[Start of PROVIDED DATA]

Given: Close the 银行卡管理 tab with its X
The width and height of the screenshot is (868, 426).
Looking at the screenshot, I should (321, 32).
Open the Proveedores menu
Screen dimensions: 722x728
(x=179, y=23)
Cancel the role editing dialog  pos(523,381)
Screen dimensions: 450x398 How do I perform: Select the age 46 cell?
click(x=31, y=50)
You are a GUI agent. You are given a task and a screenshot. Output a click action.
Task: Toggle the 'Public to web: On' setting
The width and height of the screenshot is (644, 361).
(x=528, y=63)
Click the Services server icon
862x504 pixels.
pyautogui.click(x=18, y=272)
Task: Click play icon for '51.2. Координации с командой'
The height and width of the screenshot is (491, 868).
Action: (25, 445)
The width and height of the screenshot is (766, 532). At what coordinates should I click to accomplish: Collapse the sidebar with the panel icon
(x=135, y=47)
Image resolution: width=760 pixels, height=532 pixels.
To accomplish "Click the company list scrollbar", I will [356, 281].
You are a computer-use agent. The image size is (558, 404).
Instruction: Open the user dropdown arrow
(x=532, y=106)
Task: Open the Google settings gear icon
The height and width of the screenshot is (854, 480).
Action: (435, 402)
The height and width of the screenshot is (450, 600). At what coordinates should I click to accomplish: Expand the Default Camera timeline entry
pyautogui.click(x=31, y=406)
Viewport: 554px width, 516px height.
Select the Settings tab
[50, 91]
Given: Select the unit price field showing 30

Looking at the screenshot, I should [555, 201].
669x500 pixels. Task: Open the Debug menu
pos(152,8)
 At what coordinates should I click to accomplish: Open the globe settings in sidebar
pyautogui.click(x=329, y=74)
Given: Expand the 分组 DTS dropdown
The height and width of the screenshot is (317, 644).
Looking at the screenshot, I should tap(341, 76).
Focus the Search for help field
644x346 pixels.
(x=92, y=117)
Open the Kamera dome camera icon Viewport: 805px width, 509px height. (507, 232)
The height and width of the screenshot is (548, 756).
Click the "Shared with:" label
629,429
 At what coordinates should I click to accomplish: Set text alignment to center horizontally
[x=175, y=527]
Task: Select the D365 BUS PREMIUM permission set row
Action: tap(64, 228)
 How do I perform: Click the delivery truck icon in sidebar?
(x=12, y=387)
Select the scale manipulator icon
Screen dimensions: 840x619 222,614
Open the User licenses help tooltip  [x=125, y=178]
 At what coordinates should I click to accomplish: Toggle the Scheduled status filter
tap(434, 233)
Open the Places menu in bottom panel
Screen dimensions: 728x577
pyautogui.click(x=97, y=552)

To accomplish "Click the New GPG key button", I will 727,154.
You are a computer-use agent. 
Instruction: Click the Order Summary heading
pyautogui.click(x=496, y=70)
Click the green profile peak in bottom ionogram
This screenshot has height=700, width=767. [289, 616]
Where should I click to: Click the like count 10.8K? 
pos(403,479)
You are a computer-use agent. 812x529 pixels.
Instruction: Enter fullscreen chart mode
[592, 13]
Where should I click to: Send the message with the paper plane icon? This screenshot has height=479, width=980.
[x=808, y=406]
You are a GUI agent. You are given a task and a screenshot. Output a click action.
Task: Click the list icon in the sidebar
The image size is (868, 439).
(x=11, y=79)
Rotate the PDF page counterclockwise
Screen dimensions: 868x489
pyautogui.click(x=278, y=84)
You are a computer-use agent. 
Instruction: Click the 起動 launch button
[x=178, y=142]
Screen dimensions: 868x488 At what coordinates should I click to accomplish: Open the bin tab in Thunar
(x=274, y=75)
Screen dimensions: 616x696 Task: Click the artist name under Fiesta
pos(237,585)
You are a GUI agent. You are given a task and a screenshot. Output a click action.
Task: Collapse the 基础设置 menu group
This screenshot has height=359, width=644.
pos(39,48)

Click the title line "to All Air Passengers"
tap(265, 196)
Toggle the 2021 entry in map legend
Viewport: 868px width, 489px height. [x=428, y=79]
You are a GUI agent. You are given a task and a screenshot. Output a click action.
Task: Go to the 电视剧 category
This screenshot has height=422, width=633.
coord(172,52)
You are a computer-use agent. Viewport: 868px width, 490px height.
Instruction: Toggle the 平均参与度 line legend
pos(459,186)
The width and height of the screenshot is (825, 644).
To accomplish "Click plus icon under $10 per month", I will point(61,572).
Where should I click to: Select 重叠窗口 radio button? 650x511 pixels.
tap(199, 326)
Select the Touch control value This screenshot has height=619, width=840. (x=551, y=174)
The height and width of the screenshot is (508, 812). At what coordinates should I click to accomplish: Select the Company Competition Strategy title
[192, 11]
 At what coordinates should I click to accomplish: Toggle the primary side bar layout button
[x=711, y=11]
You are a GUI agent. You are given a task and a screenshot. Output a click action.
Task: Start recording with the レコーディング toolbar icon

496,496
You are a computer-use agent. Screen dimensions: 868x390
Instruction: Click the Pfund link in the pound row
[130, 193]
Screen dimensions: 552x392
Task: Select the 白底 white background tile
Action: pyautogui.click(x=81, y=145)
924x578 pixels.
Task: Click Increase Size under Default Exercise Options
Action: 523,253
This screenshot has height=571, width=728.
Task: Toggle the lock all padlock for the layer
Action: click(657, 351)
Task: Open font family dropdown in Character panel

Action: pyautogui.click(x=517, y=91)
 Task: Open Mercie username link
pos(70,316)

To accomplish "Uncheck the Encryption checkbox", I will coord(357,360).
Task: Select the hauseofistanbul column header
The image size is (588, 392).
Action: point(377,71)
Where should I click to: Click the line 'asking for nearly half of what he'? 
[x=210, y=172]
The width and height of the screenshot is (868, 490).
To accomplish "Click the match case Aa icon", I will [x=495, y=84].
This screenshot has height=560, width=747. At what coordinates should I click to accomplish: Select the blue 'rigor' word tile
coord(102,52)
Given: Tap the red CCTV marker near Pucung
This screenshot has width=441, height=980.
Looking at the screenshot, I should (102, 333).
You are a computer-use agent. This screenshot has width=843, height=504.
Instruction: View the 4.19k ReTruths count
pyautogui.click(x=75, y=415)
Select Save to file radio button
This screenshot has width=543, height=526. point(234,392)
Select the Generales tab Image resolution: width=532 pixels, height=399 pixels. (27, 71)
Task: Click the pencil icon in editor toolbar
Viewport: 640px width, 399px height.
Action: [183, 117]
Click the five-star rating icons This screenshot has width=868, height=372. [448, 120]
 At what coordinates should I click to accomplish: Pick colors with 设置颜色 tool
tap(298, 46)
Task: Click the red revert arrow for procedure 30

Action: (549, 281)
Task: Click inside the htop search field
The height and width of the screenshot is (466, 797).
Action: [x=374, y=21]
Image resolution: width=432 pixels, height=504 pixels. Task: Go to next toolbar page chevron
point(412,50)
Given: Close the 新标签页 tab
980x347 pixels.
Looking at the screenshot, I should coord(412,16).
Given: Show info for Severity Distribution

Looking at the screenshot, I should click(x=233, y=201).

[End of PROVIDED DATA]

### TO DO:
Quote every line of the items above word for word.

### RESULT:
Given: Close the 银行卡管理 tab with its X
The width and height of the screenshot is (868, 426).
Looking at the screenshot, I should (321, 32).
Open the Proveedores menu
Screen dimensions: 722x728
(x=179, y=23)
Cancel the role editing dialog  pos(523,381)
Screen dimensions: 450x398 How do I perform: Select the age 46 cell?
click(x=31, y=50)
You are a GUI agent. You are given a task and a screenshot. Output a click action.
Task: Toggle the 'Public to web: On' setting
The width and height of the screenshot is (644, 361).
(x=528, y=63)
Click the Services server icon
862x504 pixels.
pyautogui.click(x=18, y=272)
Task: Click play icon for '51.2. Координации с командой'
The height and width of the screenshot is (491, 868).
Action: (25, 445)
The width and height of the screenshot is (766, 532). At what coordinates should I click to accomplish: Collapse the sidebar with the panel icon
(x=135, y=47)
Image resolution: width=760 pixels, height=532 pixels.
To accomplish "Click the company list scrollbar", I will [356, 281].
You are a computer-use agent. The image size is (558, 404).
Instruction: Open the user dropdown arrow
(x=532, y=106)
Task: Open the Google settings gear icon
The height and width of the screenshot is (854, 480).
Action: (435, 402)
The height and width of the screenshot is (450, 600). At what coordinates should I click to accomplish: Expand the Default Camera timeline entry
pyautogui.click(x=31, y=406)
Viewport: 554px width, 516px height.
Select the Settings tab
[50, 91]
Given: Select the unit price field showing 30

Looking at the screenshot, I should [555, 201].
669x500 pixels. Task: Open the Debug menu
pos(152,8)
 At what coordinates should I click to accomplish: Open the globe settings in sidebar
pyautogui.click(x=329, y=74)
Given: Expand the 分组 DTS dropdown
The height and width of the screenshot is (317, 644).
Looking at the screenshot, I should tap(341, 76).
Focus the Search for help field
644x346 pixels.
(x=92, y=117)
Open the Kamera dome camera icon Viewport: 805px width, 509px height. (507, 232)
The height and width of the screenshot is (548, 756).
Click the "Shared with:" label
629,429
 At what coordinates should I click to accomplish: Set text alignment to center horizontally
[x=175, y=527]
Task: Select the D365 BUS PREMIUM permission set row
Action: tap(64, 228)
 How do I perform: Click the delivery truck icon in sidebar?
(x=12, y=387)
Select the scale manipulator icon
Screen dimensions: 840x619 222,614
Open the User licenses help tooltip  [x=125, y=178]
 At what coordinates should I click to accomplish: Toggle the Scheduled status filter
tap(434, 233)
Open the Places menu in bottom panel
Screen dimensions: 728x577
pyautogui.click(x=97, y=552)

To accomplish "Click the New GPG key button", I will 727,154.
You are a computer-use agent. 
Instruction: Click the Order Summary heading
pyautogui.click(x=496, y=70)
Click the green profile peak in bottom ionogram
This screenshot has height=700, width=767. [289, 616]
Where should I click to: Click the like count 10.8K? 
pos(403,479)
You are a computer-use agent. 812x529 pixels.
Instruction: Enter fullscreen chart mode
[592, 13]
Where should I click to: Send the message with the paper plane icon? This screenshot has height=479, width=980.
[x=808, y=406]
You are a GUI agent. You are given a task and a screenshot. Output a click action.
Task: Click the list icon in the sidebar
The image size is (868, 439).
(x=11, y=79)
Rotate the PDF page counterclockwise
Screen dimensions: 868x489
pyautogui.click(x=278, y=84)
You are a computer-use agent. 
Instruction: Click the 起動 launch button
[x=178, y=142]
Screen dimensions: 868x488 At what coordinates should I click to accomplish: Open the bin tab in Thunar
(x=274, y=75)
Screen dimensions: 616x696 Task: Click the artist name under Fiesta
pos(237,585)
You are a GUI agent. You are given a task and a screenshot. Output a click action.
Task: Collapse the 基础设置 menu group
This screenshot has height=359, width=644.
pos(39,48)

Click the title line "to All Air Passengers"
tap(265, 196)
Toggle the 2021 entry in map legend
Viewport: 868px width, 489px height. [x=428, y=79]
You are a GUI agent. You are given a task and a screenshot. Output a click action.
Task: Go to the 电视剧 category
This screenshot has height=422, width=633.
coord(172,52)
You are a computer-use agent. Viewport: 868px width, 490px height.
Instruction: Toggle the 平均参与度 line legend
pos(459,186)
The width and height of the screenshot is (825, 644).
To accomplish "Click plus icon under $10 per month", I will point(61,572).
Where should I click to: Select 重叠窗口 radio button? 650x511 pixels.
tap(199, 326)
Select the Touch control value This screenshot has height=619, width=840. (x=551, y=174)
The height and width of the screenshot is (508, 812). At what coordinates should I click to accomplish: Select the Company Competition Strategy title
[192, 11]
 At what coordinates should I click to accomplish: Toggle the primary side bar layout button
[x=711, y=11]
You are a GUI agent. You are given a task and a screenshot. Output a click action.
Task: Start recording with the レコーディング toolbar icon

496,496
You are a computer-use agent. Screen dimensions: 868x390
Instruction: Click the Pfund link in the pound row
[130, 193]
Screen dimensions: 552x392
Task: Select the 白底 white background tile
Action: pyautogui.click(x=81, y=145)
924x578 pixels.
Task: Click Increase Size under Default Exercise Options
Action: 523,253
This screenshot has height=571, width=728.
Task: Toggle the lock all padlock for the layer
Action: click(657, 351)
Task: Open font family dropdown in Character panel

Action: pyautogui.click(x=517, y=91)
 Task: Open Mercie username link
pos(70,316)

To accomplish "Uncheck the Encryption checkbox", I will coord(357,360).
Task: Select the hauseofistanbul column header
The image size is (588, 392).
Action: point(377,71)
Where should I click to: Click the line 'asking for nearly half of what he'? 
[x=210, y=172]
The width and height of the screenshot is (868, 490).
To accomplish "Click the match case Aa icon", I will [x=495, y=84].
This screenshot has height=560, width=747. At what coordinates should I click to accomplish: Select the blue 'rigor' word tile
coord(102,52)
Given: Tap the red CCTV marker near Pucung
This screenshot has width=441, height=980.
Looking at the screenshot, I should (102, 333).
You are a computer-use agent. This screenshot has width=843, height=504.
Instruction: View the 4.19k ReTruths count
pyautogui.click(x=75, y=415)
Select Save to file radio button
This screenshot has width=543, height=526. point(234,392)
Select the Generales tab Image resolution: width=532 pixels, height=399 pixels. (27, 71)
Task: Click the pencil icon in editor toolbar
Viewport: 640px width, 399px height.
Action: [183, 117]
Click the five-star rating icons This screenshot has width=868, height=372. [448, 120]
 At what coordinates should I click to accomplish: Pick colors with 设置颜色 tool
tap(298, 46)
Task: Click the red revert arrow for procedure 30

Action: (549, 281)
Task: Click inside the htop search field
The height and width of the screenshot is (466, 797).
Action: [x=374, y=21]
Image resolution: width=432 pixels, height=504 pixels. Task: Go to next toolbar page chevron
point(412,50)
Given: Close the 新标签页 tab
980x347 pixels.
Looking at the screenshot, I should coord(412,16).
Given: Show info for Severity Distribution

Looking at the screenshot, I should click(x=233, y=201).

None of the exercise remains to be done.